I read Worm Loves Worm aloud to my Children’s Lit class for our Valentine’s book this week, and it’s such a delight. There’s plenty to amuse both the child and grown-up reader as every attempt to get married is interrupted by friends who have suggestions for how the wedding needs to happen. This is how it’s always been done, the friends keep insisting. Well, we’ll just change how things are done, the Worms decide. Exactly as it should be. Marriage equality for all!
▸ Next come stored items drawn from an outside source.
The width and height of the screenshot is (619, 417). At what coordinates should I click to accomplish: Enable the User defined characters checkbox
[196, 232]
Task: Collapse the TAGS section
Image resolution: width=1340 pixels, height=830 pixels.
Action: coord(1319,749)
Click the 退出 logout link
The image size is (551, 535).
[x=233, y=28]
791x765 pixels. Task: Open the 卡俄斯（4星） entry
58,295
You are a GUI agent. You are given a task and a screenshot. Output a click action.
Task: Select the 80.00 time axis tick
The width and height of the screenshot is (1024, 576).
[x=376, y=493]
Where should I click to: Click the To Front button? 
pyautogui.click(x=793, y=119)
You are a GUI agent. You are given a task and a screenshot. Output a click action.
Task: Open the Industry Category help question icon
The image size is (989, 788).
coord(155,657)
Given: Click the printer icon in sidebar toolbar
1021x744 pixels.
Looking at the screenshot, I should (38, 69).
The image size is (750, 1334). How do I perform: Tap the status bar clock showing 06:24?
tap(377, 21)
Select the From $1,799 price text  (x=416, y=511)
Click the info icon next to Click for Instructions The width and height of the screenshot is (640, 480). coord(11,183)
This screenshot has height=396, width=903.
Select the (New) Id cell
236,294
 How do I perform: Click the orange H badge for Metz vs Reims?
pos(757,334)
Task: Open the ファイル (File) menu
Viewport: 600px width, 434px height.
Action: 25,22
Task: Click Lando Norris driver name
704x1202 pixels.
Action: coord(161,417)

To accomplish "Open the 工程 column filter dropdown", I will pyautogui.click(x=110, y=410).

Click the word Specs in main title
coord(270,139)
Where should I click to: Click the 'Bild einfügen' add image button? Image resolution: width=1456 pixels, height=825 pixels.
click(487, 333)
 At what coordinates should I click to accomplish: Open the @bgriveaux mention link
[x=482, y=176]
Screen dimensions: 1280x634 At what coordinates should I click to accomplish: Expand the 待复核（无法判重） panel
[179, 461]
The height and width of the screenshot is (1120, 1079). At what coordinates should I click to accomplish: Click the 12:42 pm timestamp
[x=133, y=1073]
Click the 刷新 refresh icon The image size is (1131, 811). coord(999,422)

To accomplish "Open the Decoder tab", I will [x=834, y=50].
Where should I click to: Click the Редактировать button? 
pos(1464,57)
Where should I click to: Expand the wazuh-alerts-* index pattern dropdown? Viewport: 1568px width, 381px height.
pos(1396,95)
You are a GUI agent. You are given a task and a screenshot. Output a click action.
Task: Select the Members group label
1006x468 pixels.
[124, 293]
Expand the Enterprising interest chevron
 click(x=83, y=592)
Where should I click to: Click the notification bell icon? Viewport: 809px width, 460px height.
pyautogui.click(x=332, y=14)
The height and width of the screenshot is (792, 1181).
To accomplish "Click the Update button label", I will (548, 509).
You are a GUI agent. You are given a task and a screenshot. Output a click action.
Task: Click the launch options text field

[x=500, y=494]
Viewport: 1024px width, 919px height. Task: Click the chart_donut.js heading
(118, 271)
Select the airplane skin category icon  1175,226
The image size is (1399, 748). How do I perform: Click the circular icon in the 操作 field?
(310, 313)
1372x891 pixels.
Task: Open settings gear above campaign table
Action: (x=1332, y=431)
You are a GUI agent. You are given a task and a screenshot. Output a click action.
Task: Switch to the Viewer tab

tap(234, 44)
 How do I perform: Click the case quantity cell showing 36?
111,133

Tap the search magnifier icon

Ally Hughes Has Sex Sometimes was highly recommended on one of the Book Riot podcasts I really like, and I decided to try it. I’m planning to do a little reading outside my wheelhouse this year, and this book definitely qualifies. It’s contemporary fiction for grown-ups, but it’s not literary fiction (though it’s not un-literary either). It’s kind of a romance novel but not exactly. The most apt description is probably chick lit. I’ve always found that to be a stupid descriptor, but “chick lit” it is. It’s breezy, fast-paced, entertaining, and well-written at the sentence level which counts for a lot. Believable? Nope. I mean, the 21-year-old student college professor Ally Hughes has sex with CRIES after sex. But if you can overlook some unlikely character development and plotting, it’s an enjoyable read. And it does have more on its mind than just the fling between Ally and Jake: the mothering and daughtering subplots are strong and actually quite believable.